What is expected:
Please copy out the entries below exactly, beginning with the line that contains "Instruction: Click the Share Screen icon" and ending with the line that contains "Task: Open the Monday payout day dropdown", and include nothing outside that span.

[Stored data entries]
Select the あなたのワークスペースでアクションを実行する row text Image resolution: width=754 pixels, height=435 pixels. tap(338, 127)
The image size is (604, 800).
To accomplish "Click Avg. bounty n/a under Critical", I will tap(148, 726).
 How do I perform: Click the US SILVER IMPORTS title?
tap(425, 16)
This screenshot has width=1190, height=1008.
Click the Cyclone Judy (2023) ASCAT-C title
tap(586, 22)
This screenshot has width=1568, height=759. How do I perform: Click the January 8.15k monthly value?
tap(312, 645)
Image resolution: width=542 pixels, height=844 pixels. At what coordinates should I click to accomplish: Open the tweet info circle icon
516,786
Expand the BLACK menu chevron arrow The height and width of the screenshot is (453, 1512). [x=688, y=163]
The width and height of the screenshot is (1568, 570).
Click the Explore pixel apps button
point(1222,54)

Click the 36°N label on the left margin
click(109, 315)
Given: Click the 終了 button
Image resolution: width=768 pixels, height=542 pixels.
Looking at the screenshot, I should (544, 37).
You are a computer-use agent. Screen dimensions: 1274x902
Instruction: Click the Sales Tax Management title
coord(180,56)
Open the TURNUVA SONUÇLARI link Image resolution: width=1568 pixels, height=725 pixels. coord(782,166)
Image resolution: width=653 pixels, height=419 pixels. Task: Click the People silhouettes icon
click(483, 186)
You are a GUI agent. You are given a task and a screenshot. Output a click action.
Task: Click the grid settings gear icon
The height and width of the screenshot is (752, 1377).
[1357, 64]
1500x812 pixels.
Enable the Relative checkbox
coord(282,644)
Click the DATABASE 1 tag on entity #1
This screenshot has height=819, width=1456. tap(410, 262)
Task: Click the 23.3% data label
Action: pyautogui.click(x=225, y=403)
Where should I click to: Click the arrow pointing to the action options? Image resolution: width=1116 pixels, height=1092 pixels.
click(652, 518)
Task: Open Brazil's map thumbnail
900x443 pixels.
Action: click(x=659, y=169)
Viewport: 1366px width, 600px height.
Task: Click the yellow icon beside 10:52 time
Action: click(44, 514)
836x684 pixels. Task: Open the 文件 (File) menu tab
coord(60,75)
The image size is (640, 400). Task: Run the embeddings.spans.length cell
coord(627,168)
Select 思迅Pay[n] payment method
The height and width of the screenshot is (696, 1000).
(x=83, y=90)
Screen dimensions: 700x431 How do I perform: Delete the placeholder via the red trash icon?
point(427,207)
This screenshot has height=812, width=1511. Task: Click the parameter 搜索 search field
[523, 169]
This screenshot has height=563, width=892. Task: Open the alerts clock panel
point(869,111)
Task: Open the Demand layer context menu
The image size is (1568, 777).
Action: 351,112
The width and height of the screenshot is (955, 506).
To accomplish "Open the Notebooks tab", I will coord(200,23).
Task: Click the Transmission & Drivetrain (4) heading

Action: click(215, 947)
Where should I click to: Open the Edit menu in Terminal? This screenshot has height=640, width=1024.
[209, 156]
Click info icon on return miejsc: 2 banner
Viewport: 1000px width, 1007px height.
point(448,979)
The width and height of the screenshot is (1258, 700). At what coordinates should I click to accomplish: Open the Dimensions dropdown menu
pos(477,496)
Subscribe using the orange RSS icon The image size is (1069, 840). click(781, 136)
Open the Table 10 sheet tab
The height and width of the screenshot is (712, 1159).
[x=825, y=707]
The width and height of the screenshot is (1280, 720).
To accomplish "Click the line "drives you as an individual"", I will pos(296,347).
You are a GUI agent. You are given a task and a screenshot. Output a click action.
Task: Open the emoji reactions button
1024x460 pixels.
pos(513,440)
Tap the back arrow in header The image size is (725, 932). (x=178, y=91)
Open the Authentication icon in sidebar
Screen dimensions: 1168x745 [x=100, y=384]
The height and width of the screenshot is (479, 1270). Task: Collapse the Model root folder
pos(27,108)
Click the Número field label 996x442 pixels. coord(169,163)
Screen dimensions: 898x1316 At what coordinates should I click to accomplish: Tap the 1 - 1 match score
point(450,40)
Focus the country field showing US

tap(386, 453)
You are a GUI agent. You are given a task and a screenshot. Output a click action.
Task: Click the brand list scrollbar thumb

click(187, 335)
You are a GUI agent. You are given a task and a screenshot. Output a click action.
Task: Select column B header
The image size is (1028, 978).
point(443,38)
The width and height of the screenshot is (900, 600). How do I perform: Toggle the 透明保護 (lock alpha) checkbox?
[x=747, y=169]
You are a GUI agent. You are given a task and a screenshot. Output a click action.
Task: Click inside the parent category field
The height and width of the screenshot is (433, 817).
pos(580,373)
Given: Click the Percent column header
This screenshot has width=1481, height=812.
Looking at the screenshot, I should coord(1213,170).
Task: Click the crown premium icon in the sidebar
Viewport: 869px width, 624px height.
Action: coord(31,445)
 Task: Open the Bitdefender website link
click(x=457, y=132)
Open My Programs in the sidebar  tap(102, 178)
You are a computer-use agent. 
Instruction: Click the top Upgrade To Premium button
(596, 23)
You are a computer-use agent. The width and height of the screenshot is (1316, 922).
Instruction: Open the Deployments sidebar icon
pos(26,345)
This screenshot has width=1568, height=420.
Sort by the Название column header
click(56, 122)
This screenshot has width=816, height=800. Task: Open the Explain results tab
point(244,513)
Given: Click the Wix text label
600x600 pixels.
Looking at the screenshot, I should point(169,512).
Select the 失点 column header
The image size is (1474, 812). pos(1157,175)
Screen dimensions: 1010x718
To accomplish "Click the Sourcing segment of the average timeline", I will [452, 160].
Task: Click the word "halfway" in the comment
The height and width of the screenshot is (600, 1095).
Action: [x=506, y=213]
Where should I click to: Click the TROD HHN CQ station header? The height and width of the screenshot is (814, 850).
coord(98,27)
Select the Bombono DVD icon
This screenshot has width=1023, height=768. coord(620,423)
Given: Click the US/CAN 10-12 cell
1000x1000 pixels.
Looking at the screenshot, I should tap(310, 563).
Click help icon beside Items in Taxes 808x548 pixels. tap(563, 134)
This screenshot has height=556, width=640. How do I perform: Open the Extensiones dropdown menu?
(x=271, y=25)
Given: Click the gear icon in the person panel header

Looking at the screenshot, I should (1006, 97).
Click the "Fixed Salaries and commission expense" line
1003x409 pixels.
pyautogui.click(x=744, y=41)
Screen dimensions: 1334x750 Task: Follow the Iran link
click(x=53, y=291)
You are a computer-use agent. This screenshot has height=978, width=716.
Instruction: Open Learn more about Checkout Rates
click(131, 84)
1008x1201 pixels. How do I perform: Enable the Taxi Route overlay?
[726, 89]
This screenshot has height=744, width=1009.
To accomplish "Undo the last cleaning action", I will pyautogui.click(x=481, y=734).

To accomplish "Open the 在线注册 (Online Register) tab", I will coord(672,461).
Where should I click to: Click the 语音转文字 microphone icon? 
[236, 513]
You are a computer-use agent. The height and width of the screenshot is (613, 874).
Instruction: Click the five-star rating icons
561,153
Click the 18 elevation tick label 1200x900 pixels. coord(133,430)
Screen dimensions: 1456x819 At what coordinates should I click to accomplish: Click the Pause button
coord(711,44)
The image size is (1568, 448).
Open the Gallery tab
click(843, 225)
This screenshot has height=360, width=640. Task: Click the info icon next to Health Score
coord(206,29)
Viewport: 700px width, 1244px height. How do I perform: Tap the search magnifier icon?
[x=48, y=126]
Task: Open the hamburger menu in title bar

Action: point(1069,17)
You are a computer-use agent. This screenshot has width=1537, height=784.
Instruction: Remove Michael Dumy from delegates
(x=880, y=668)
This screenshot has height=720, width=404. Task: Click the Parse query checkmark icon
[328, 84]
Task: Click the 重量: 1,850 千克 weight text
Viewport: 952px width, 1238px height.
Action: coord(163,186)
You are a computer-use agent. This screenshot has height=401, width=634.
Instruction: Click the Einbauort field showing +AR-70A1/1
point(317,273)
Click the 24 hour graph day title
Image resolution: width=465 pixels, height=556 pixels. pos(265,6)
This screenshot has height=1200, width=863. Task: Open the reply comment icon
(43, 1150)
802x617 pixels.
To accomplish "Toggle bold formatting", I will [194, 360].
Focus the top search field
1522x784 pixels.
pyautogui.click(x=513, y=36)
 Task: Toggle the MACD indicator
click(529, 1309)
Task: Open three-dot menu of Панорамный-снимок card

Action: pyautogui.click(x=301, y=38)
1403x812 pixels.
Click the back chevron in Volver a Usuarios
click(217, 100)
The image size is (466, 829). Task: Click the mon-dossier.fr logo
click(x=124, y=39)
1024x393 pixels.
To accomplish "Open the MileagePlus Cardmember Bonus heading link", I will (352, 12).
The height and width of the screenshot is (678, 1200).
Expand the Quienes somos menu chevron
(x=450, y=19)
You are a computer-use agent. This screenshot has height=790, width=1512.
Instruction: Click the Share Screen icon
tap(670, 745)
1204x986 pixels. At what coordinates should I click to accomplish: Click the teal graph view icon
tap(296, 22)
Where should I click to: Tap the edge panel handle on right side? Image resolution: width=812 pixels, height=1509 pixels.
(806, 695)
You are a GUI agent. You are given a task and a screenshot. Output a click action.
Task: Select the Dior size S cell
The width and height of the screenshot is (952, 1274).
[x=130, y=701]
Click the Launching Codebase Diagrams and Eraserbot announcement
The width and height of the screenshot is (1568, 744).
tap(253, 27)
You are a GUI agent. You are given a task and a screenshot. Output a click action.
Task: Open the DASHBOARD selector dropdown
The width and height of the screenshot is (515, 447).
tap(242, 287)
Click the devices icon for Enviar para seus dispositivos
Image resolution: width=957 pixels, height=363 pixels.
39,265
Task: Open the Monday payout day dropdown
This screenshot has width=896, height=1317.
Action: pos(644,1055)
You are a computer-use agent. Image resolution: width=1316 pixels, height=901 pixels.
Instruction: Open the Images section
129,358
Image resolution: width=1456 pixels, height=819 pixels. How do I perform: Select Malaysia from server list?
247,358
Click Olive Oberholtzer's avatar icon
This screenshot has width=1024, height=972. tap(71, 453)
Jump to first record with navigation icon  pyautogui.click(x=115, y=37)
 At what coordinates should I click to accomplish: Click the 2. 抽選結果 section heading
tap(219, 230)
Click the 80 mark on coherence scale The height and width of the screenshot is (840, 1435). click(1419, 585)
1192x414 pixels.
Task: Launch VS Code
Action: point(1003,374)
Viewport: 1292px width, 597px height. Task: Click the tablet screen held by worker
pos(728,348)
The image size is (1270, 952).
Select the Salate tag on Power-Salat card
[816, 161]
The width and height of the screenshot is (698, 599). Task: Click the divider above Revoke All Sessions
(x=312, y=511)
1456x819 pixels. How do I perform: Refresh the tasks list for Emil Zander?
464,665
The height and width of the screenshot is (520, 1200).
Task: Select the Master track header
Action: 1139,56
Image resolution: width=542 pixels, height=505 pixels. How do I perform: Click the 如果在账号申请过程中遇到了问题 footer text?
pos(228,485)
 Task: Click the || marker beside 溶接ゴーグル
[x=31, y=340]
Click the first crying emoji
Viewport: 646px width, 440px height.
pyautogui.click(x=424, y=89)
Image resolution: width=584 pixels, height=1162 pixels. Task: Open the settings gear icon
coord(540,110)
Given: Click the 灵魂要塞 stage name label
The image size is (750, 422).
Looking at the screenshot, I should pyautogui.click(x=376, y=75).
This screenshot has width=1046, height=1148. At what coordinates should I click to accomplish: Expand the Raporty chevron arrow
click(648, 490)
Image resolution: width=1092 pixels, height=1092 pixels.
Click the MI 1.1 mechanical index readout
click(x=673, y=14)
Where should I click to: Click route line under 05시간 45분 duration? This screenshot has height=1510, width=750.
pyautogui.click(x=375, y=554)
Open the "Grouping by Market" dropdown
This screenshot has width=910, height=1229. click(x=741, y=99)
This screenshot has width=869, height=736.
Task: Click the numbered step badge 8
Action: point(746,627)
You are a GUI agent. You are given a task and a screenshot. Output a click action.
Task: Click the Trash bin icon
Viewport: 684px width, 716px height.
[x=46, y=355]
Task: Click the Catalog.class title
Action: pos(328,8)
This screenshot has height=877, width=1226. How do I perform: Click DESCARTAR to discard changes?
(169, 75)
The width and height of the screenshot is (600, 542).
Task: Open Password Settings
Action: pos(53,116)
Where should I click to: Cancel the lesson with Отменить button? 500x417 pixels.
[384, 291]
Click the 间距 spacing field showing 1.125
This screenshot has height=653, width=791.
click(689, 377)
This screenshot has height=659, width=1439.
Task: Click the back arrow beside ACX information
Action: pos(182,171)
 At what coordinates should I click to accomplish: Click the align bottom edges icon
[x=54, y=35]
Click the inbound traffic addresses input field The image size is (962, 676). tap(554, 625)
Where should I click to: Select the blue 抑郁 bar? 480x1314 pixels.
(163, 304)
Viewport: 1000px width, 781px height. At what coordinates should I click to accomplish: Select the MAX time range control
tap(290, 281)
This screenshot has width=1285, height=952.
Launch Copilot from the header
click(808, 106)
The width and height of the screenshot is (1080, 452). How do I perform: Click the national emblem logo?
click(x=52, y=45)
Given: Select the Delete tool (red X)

Exercise answer:
Instruction: Click the Share Screen icon
tap(670, 745)
1204x986 pixels. At what coordinates should I click to accomplish: Click the teal graph view icon
tap(296, 22)
Where should I click to: Tap the edge panel handle on right side? Image resolution: width=812 pixels, height=1509 pixels.
(806, 695)
You are a GUI agent. You are given a task and a screenshot. Output a click action.
Task: Select the Dior size S cell
The width and height of the screenshot is (952, 1274).
[x=130, y=701]
Click the Launching Codebase Diagrams and Eraserbot announcement
The width and height of the screenshot is (1568, 744).
tap(253, 27)
You are a GUI agent. You are given a task and a screenshot. Output a click action.
Task: Open the DASHBOARD selector dropdown
The width and height of the screenshot is (515, 447).
tap(242, 287)
Click the devices icon for Enviar para seus dispositivos
Image resolution: width=957 pixels, height=363 pixels.
39,265
Task: Open the Monday payout day dropdown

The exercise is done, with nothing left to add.